─── Available data ───

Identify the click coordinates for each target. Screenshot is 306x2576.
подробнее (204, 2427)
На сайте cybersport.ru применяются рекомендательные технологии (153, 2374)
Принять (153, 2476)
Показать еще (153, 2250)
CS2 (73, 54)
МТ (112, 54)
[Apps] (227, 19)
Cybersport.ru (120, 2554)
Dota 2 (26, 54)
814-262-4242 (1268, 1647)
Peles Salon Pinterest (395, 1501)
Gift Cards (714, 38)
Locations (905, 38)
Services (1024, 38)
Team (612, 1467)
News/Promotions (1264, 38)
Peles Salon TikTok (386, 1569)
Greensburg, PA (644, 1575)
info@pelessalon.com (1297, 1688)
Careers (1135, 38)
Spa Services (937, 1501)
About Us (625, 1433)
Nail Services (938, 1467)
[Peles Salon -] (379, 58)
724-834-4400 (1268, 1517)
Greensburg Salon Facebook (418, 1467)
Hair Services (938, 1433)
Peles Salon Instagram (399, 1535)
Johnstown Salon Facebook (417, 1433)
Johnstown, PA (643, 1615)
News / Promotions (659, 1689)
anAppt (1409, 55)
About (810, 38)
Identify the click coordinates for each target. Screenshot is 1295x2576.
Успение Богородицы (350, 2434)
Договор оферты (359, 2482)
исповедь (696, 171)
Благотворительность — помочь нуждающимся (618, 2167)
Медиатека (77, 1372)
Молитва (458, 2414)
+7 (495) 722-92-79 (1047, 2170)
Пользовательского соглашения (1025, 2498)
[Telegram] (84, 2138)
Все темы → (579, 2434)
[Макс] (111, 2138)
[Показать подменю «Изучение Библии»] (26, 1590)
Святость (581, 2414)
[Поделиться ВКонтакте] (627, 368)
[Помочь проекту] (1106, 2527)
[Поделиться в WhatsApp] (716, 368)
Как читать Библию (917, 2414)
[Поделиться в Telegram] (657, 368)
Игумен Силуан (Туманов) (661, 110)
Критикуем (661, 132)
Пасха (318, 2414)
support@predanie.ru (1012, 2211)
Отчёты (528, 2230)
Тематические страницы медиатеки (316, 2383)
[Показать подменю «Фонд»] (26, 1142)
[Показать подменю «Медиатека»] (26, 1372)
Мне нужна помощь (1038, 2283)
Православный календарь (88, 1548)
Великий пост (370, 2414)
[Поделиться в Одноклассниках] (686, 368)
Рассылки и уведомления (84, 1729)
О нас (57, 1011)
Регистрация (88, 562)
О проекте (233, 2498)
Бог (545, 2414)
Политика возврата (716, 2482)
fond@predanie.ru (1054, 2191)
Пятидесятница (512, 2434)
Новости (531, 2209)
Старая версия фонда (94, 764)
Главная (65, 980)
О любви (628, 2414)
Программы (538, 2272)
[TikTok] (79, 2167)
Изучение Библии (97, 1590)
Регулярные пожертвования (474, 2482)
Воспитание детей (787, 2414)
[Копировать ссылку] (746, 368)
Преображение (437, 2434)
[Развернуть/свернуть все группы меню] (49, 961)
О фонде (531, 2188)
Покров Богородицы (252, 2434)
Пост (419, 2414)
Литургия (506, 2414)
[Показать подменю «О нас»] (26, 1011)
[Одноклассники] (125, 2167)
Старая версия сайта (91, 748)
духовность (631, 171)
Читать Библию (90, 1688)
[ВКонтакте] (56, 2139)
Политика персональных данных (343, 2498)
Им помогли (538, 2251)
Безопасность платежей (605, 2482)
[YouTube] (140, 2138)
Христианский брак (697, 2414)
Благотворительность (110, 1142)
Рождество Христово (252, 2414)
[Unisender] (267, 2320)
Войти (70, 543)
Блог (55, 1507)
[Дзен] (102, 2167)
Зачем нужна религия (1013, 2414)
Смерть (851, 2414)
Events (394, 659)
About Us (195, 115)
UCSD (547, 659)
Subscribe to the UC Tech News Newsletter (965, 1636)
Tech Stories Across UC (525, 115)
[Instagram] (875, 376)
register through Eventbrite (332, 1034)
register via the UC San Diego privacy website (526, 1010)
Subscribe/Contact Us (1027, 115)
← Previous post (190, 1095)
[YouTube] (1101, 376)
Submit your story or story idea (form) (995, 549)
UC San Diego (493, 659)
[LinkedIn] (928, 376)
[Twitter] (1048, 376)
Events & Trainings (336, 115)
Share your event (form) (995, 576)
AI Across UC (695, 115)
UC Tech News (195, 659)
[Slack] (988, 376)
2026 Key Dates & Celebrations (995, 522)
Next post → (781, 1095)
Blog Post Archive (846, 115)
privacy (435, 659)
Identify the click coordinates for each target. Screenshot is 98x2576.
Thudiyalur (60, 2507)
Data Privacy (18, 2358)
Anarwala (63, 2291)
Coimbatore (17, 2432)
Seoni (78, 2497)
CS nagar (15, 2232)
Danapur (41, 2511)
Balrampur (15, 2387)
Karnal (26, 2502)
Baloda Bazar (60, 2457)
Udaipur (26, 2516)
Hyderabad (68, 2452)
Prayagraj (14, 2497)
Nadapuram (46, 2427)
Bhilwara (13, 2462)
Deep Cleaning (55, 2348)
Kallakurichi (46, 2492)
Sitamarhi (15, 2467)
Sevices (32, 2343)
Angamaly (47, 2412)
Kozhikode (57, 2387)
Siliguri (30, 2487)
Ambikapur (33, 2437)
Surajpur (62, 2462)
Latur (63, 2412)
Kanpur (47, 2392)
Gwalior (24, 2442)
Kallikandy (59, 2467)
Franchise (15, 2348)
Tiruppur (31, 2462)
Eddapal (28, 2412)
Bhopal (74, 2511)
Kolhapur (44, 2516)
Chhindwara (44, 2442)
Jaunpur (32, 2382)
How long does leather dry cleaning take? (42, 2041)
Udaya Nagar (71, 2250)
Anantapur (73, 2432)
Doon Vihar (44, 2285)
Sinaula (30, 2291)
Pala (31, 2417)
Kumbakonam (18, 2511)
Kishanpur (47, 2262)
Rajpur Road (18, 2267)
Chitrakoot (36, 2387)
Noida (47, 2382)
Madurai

───

[Task brief] Lines containing the word "your" are to be pulled from the records and copied.

[Reply to the exercise]
Submit your story or story idea (form) (995, 549)
Share your event (form) (995, 576)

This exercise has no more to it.